YOUR TASK:
Can you output the lines from the one containing "Click the orange MA10 legend circle marker" up to and including the one containing "point(974,75)" as a JSON list of strings, one string per line, with blank lines left out?

* start DATA ENTRIES *

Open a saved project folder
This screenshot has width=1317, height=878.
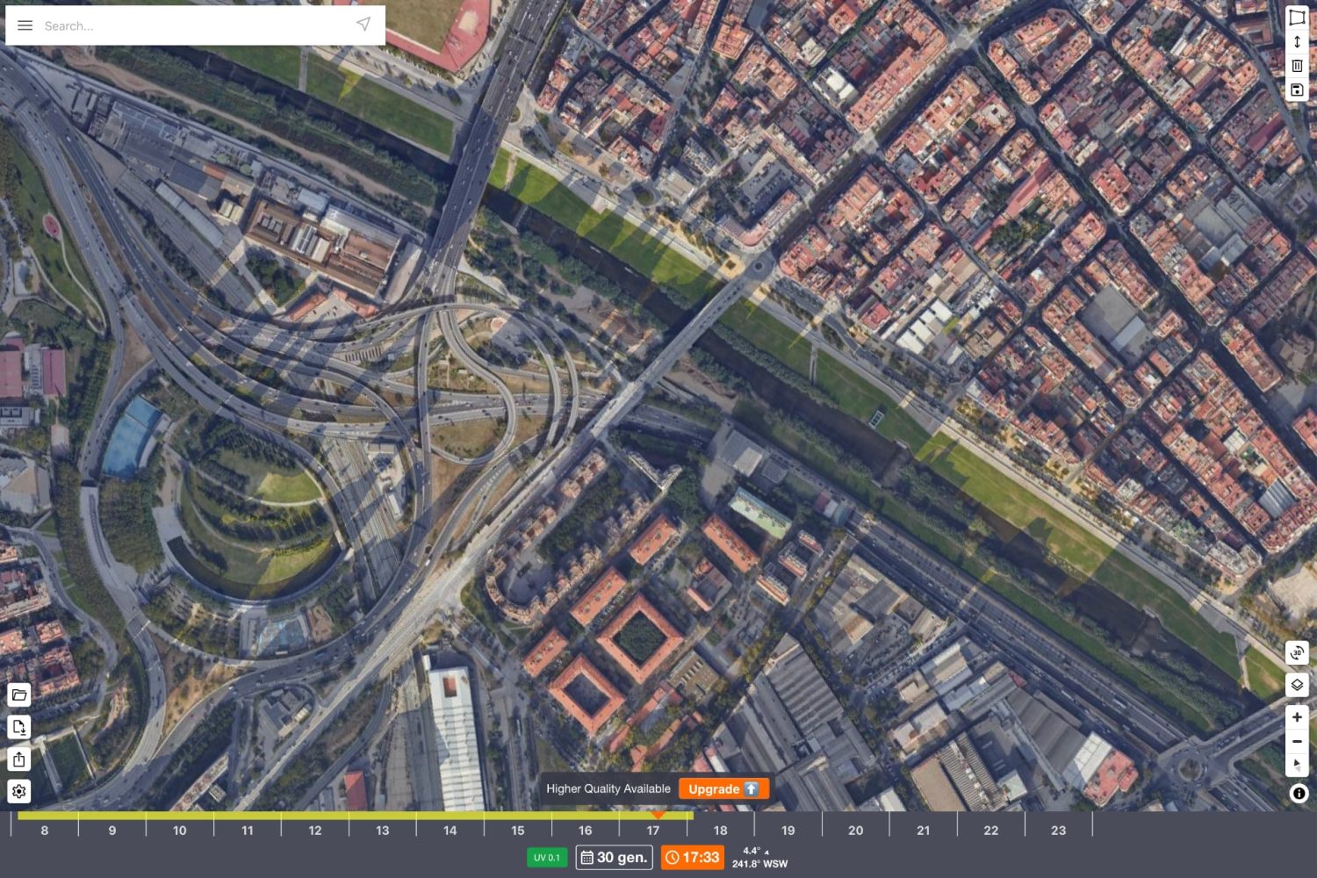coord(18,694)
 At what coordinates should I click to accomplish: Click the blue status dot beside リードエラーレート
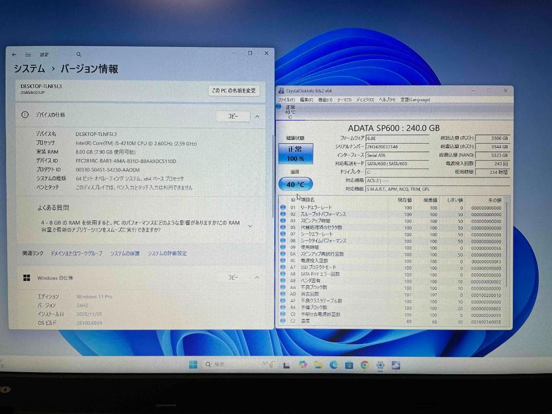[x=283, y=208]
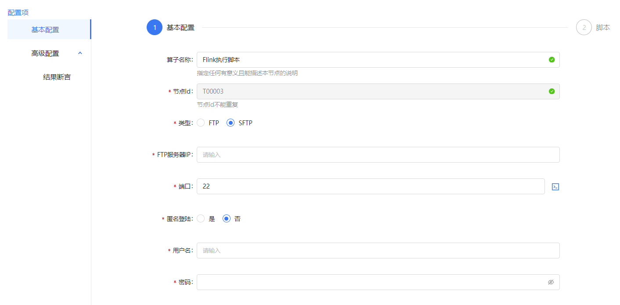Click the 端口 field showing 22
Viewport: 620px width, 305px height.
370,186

* end DATA ENTRIES *
* start DATA ENTRIES *

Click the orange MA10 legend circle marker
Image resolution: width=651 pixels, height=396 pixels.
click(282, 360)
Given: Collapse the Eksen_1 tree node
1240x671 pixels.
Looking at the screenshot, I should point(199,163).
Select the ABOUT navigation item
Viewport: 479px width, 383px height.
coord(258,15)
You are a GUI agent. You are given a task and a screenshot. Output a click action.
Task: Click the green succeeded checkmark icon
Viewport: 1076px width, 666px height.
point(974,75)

* end DATA ENTRIES *
* start DATA ENTRIES *

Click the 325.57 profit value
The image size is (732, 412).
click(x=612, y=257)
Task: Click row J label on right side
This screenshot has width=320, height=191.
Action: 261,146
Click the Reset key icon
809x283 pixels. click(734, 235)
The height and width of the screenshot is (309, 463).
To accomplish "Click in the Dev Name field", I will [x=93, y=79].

* end DATA ENTRIES *

SOLVED EXERCISE:
[
  "Click the orange MA10 legend circle marker",
  "Image resolution: width=651 pixels, height=396 pixels.",
  "click(282, 360)",
  "Given: Collapse the Eksen_1 tree node",
  "1240x671 pixels.",
  "Looking at the screenshot, I should point(199,163).",
  "Select the ABOUT navigation item",
  "Viewport: 479px width, 383px height.",
  "coord(258,15)",
  "You are a GUI agent. You are given a task and a screenshot. Output a click action.",
  "Task: Click the green succeeded checkmark icon",
  "Viewport: 1076px width, 666px height.",
  "point(974,75)"
]